Qing Yuan is Chairman of a not for profit organisation.

The organisation has been growing and, last month, entered into merger discussions with another not for profit organisation serving the same communities of beneficiaries. The two organisations are very well suited to merge. The only area of overlap in operations is one that is growing fast and both organisations have been struggling to find staff; the merger will provide efficiencies and allow for more effective use of the resources they have to meet demand for service. Some back office functions will be merged to create cost savings and efficiencies but the job losses will be minimal as one CFO was planning to retire soon.
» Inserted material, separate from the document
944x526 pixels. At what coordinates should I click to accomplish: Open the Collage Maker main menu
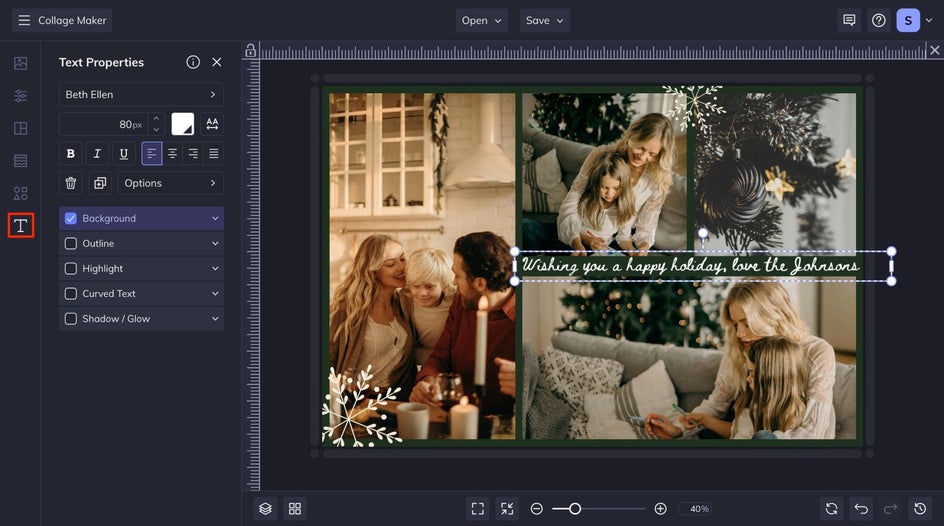click(x=62, y=20)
The problem is at board level. Both organisations have relatively large boards; 11 and 9 members respectively. All directors are passionate about serving the cause but all have offered to resign if that will allow the organisation to be more effective in future. The two CEOs and the other Chairman have asked her (as the only qualified company director on either board) to design an equitable process for selecting new board members for the merged entity from the pool of directors on the original two boards. She has drawn up a skills matrix and knows that there are industry, accounting and legal skills available but has no idea how to design or implement a fair process for choosing the new board. She is also concerned that her liking for her own board members will bring personal bias into whatever process she invents.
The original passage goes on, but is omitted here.